Can you write out the full beading article below, word for word, with nothing left out?

>> Start PAGE TEXT

Searching through ‘Tidepool Shallows’ for art

Homer artist named one of nation’s top beaders

By Naomi Klouda
Homer Tribune

Photo by Lee Stephens - Jewels’ necklace, Tidepool Shallows, earned her national attention when she was named one of 20 artists whose work was selected for spotlight and step-by-step instructions in Bead & Button's Special Jewelry Designs with Art Glass Beads. The magazine is on newsstands now.

Photo by Lee Stephens - Jewels’ necklace, Tidepool Shallows, earned her national attention when she was named one of 20 artists whose work was selected for spotlight and step-by-step instructions in Bead & Button's Special Jewelry Designs with Art Glass Beads. The magazine is on newsstands now.

Jewels, owner of Ptarmigan Arts Gallery, was one of 48 bead artists in the nation selected for the 2009 Convergence: Contemporary Jewelry Design with Art Glass Beads juried competition. It was an honor that came in several parts over the course of a year.
Announced in a special edition of Bead & Button Magazine’s Jewelry Designs with Art Glass Beads that is now on newsstands, the honor is the result of a juried partnership between the magazine and the International Society of Glass Beadmakers. It started last August as an invitation-only competition, sent out to bead artists whose works are becoming well-known through previous art submissions. Participants were then paired with a member of the ISGB (glass bead-makers’ society.) In Jewels’ case, that meant teaming up with New England bead-maker Sheila Comstock.

>> End PAGE TEXT
>> Start DATA EXTRACT

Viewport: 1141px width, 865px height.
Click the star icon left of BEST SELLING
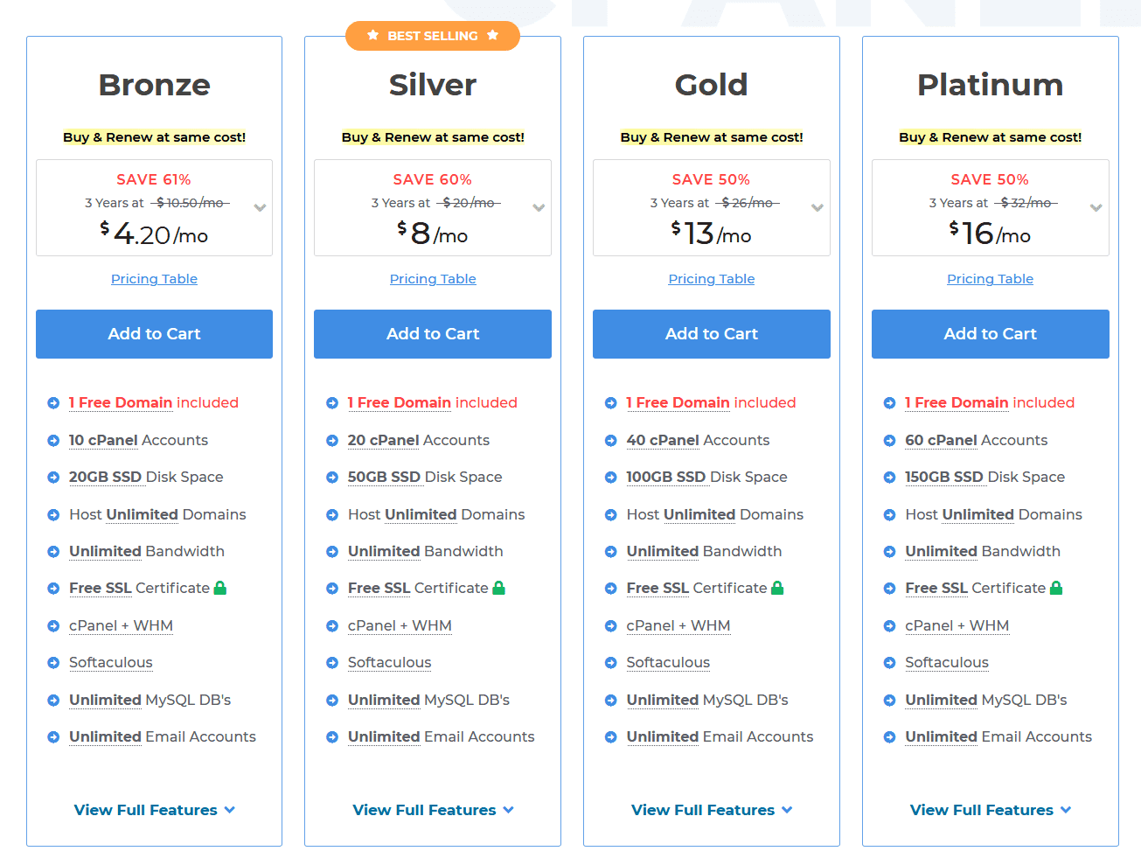click(373, 35)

>> End DATA EXTRACT

RESULT:
Searching through ‘Tidepool Shallows’ for art

Homer artist named one of nation’s top beaders

By Naomi Klouda
Homer Tribune

Photo by Lee Stephens - Jewels’ necklace, Tidepool Shallows, earned her national attention when she was named one of 20 artists whose work was selected for spotlight and step-by-step instructions in Bead & Button's Special Jewelry Designs with Art Glass Beads. The magazine is on newsstands now.

Photo by Lee Stephens - Jewels’ necklace, Tidepool Shallows, earned her national attention when she was named one of 20 artists whose work was selected for spotlight and step-by-step instructions in Bead & Button's Special Jewelry Designs with Art Glass Beads. The magazine is on newsstands now.

Jewels, owner of Ptarmigan Arts Gallery, was one of 48 bead artists in the nation selected for the 2009 Convergence: Contemporary Jewelry Design with Art Glass Beads juried competition. It was an honor that came in several parts over the course of a year.
Announced in a special edition of Bead & Button Magazine’s Jewelry Designs with Art Glass Beads that is now on newsstands, the honor is the result of a juried partnership between the magazine and the International Society of Glass Beadmakers. It started last August as an invitation-only competition, sent out to bead artists whose works are becoming well-known through previous art submissions. Participants were then paired with a member of the ISGB (glass bead-makers’ society.) In Jewels’ case, that meant teaming up with New England bead-maker Sheila Comstock.